Collected data entries -
- Opening Delimiter -
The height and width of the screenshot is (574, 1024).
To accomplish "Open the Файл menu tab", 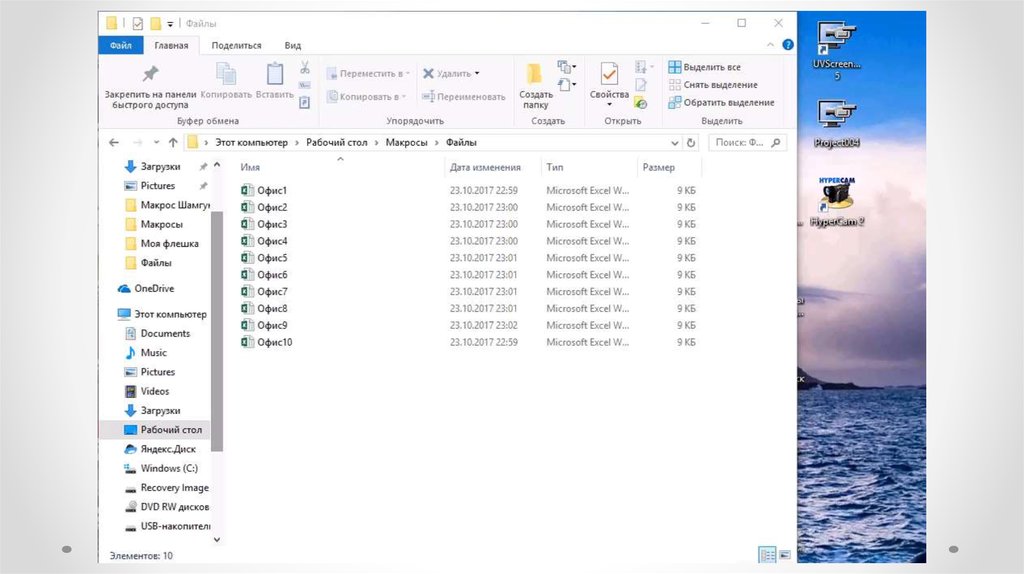I will [x=121, y=45].
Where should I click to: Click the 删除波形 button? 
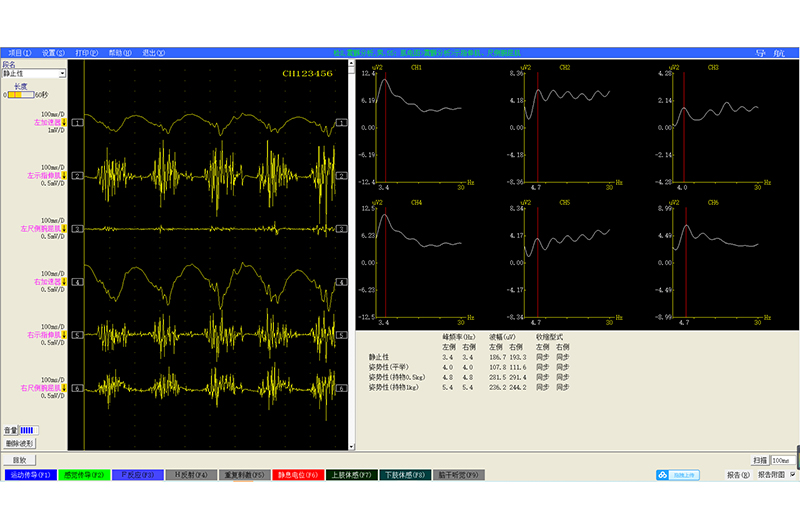pyautogui.click(x=19, y=443)
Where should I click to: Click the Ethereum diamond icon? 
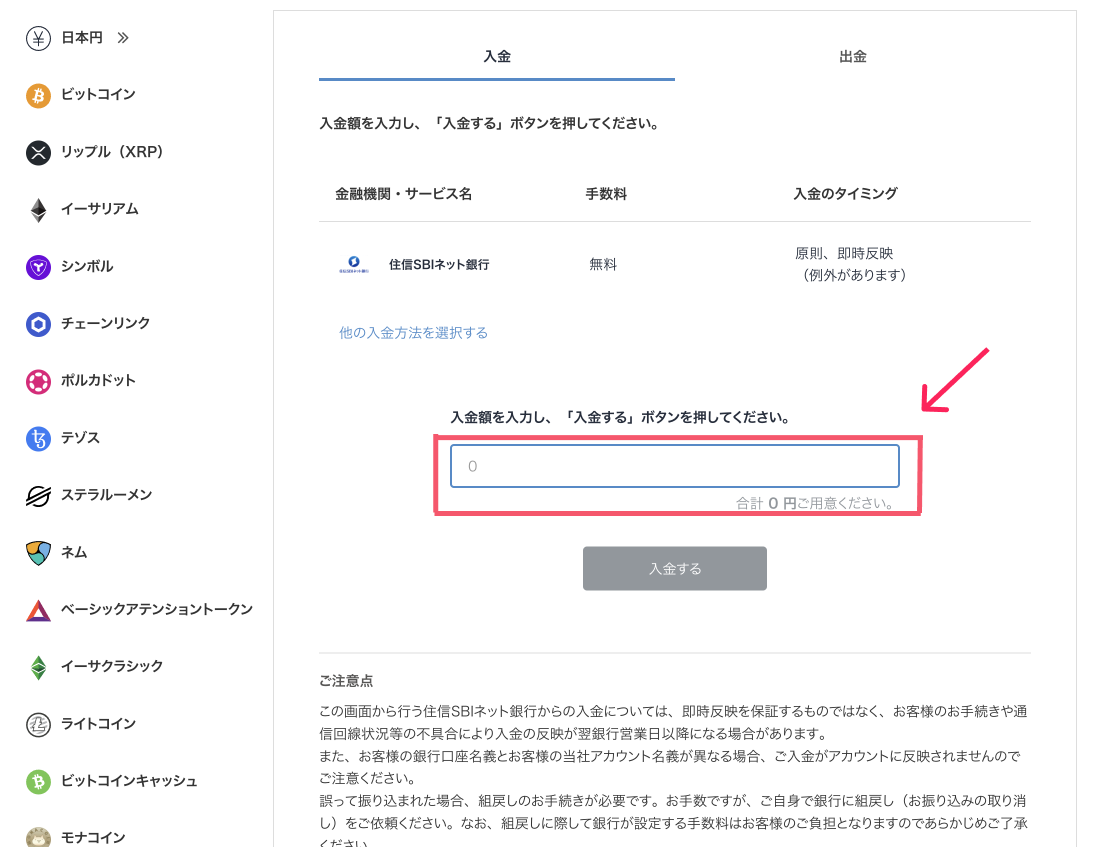(x=38, y=210)
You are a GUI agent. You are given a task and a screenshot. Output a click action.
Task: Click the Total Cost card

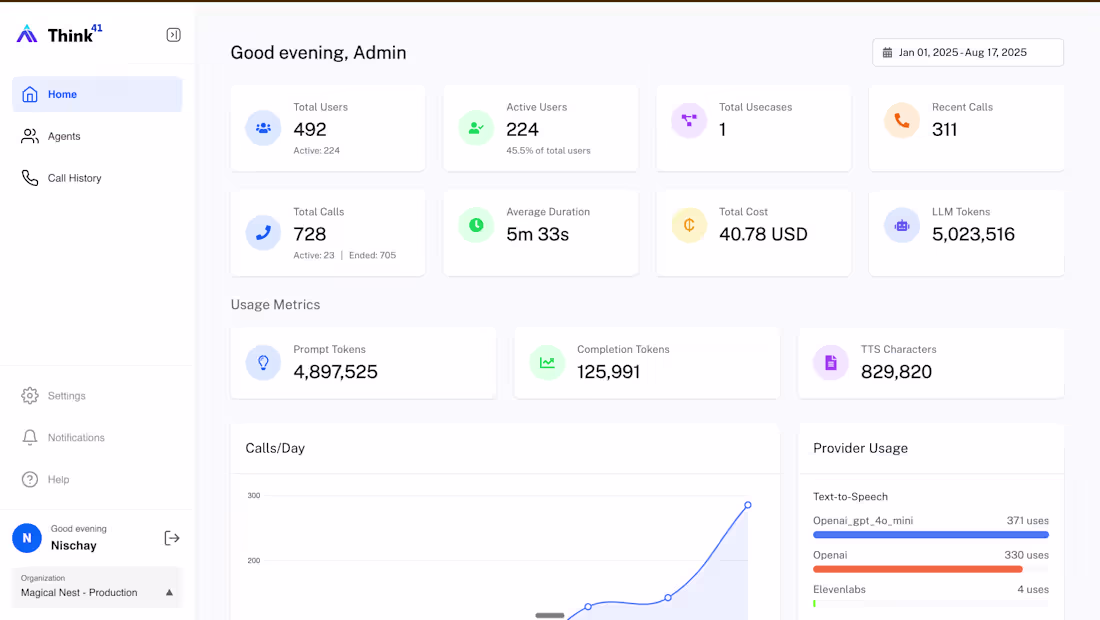[x=753, y=232]
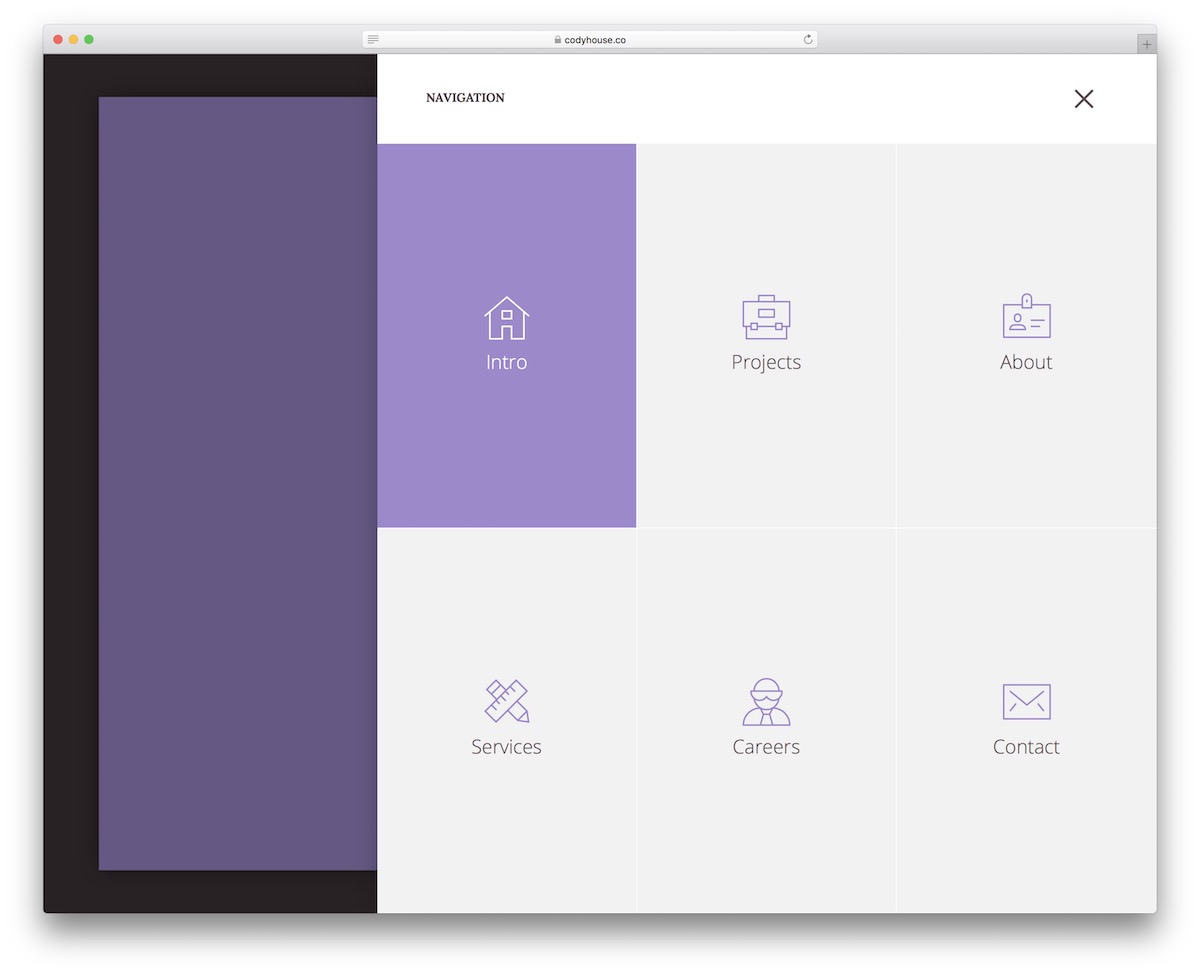Select the Intro navigation tile
Image resolution: width=1200 pixels, height=975 pixels.
tap(506, 335)
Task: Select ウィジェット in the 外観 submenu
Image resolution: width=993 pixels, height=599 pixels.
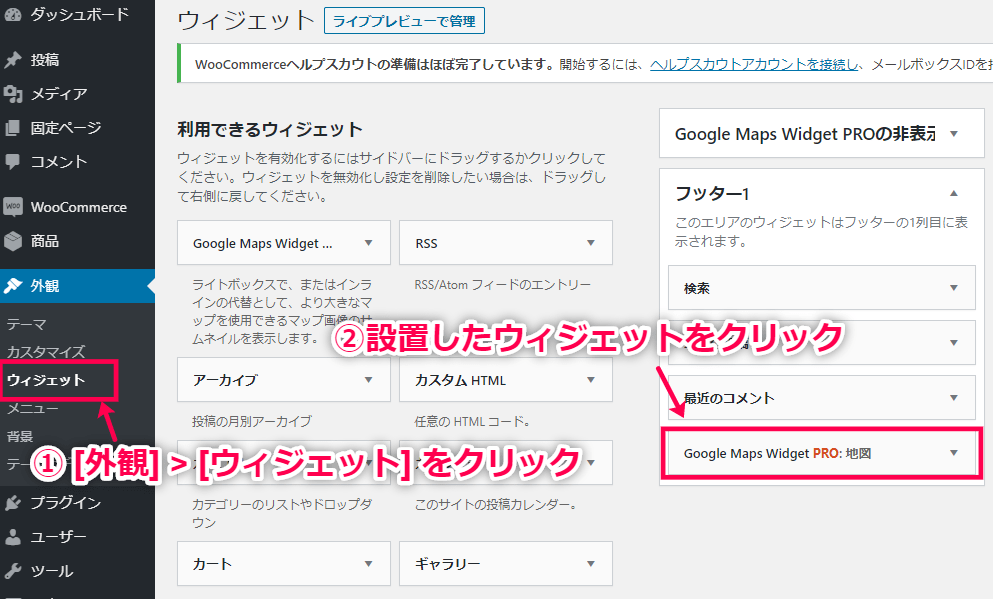Action: pyautogui.click(x=46, y=380)
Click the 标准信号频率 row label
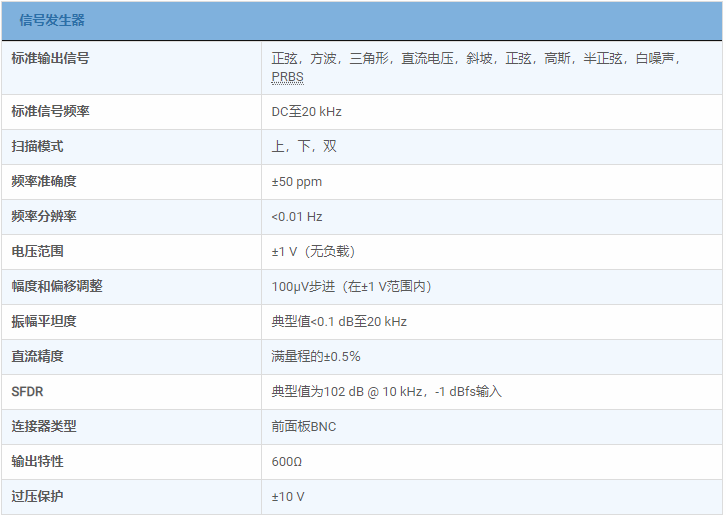726x515 pixels. pyautogui.click(x=50, y=111)
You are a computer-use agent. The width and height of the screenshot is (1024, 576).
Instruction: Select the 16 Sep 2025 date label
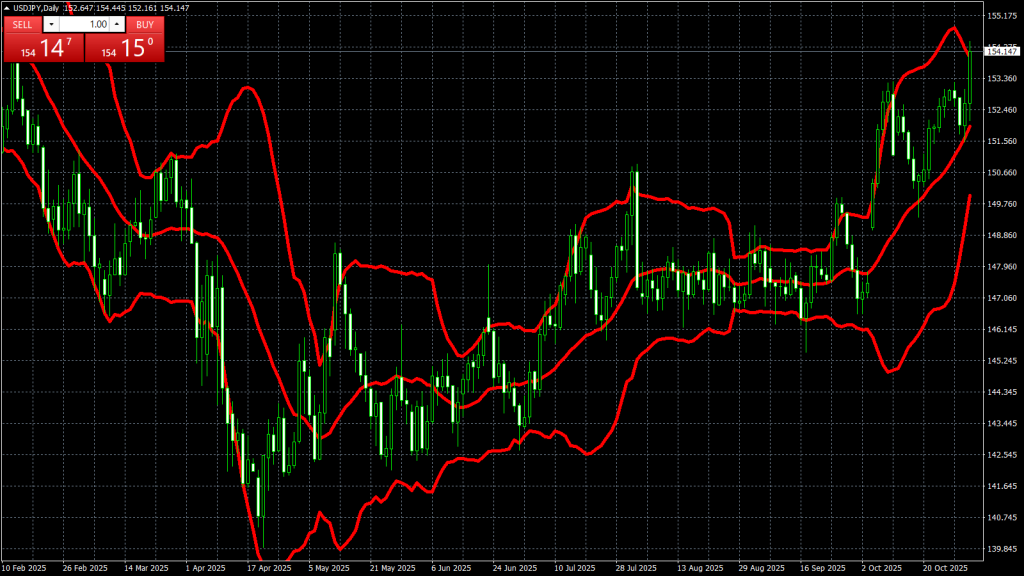(x=821, y=567)
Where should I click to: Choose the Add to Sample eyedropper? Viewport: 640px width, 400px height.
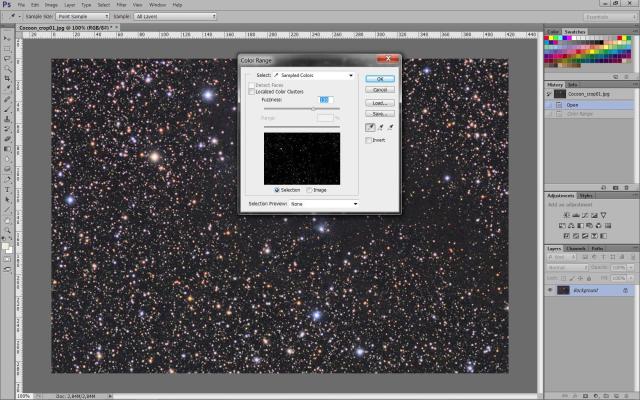(382, 128)
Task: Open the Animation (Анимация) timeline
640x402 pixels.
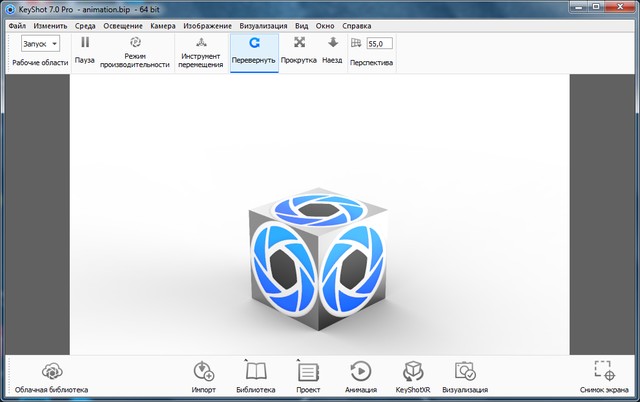Action: (360, 371)

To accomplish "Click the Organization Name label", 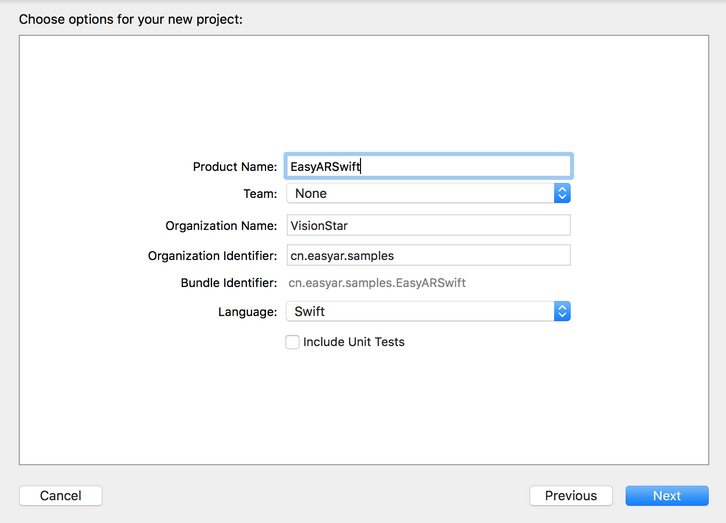I will pyautogui.click(x=221, y=226).
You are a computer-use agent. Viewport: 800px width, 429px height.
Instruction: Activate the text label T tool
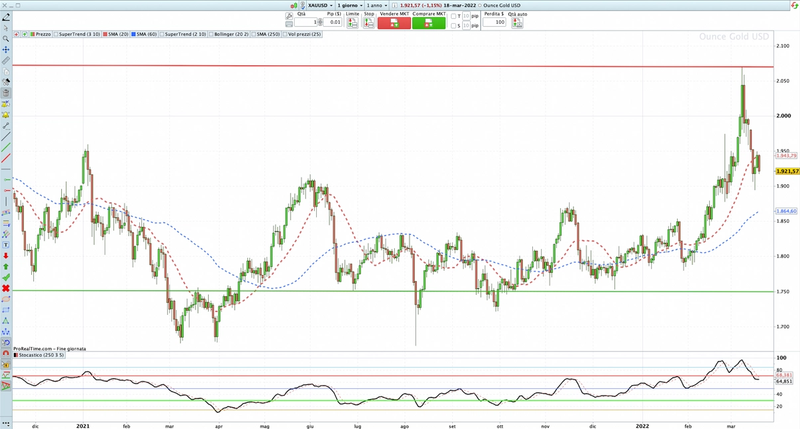coord(6,245)
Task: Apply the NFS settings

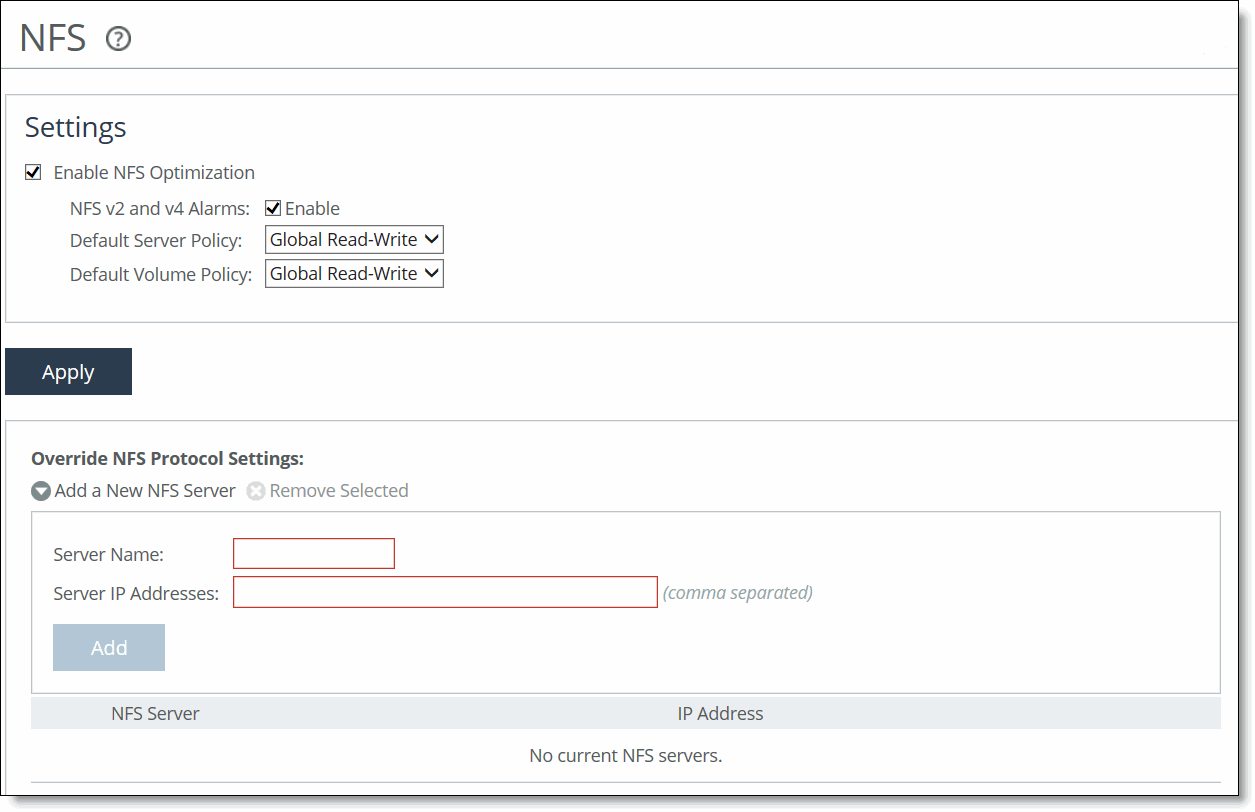Action: pos(68,371)
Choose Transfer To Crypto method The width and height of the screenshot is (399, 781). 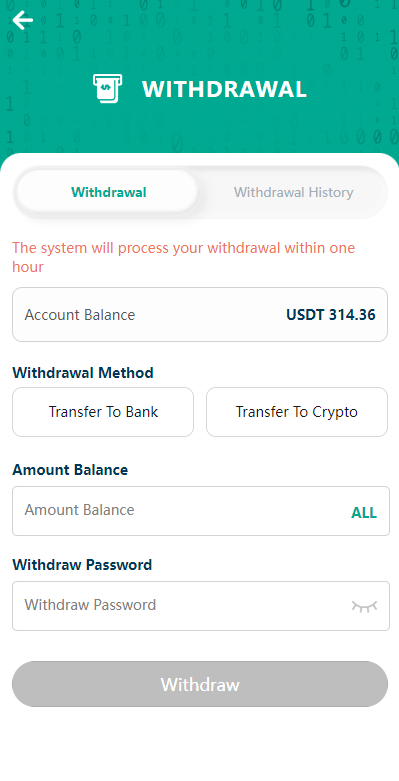(297, 412)
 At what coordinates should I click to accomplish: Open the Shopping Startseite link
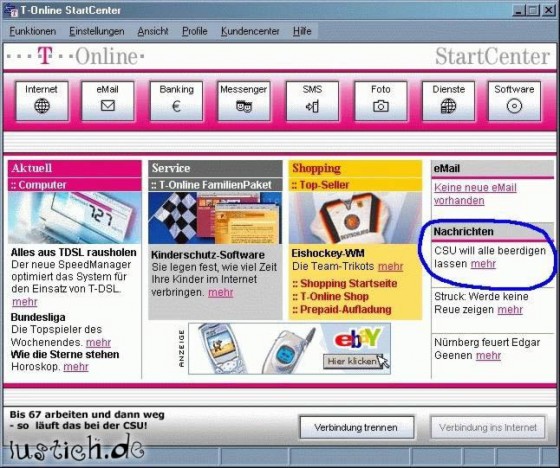pos(345,283)
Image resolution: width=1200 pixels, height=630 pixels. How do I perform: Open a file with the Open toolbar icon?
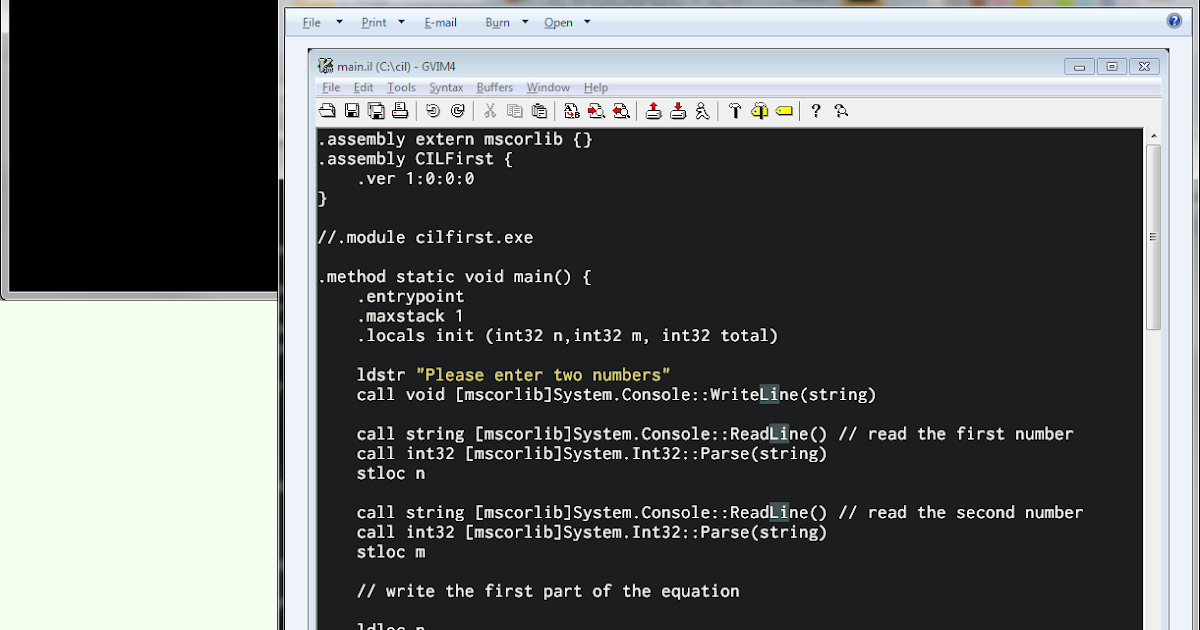(327, 111)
- Closing Delimiter -
Activity -
Return each line from the entries above that includes "agent".

Finished exercise -
You are a GUI agent. You are given a task and a screenshot. Output a click action.
You are a computer-use agent. The width and height of the screenshot is (1024, 576).
You are a computer-use agent. Viewport: 800px width, 429px height.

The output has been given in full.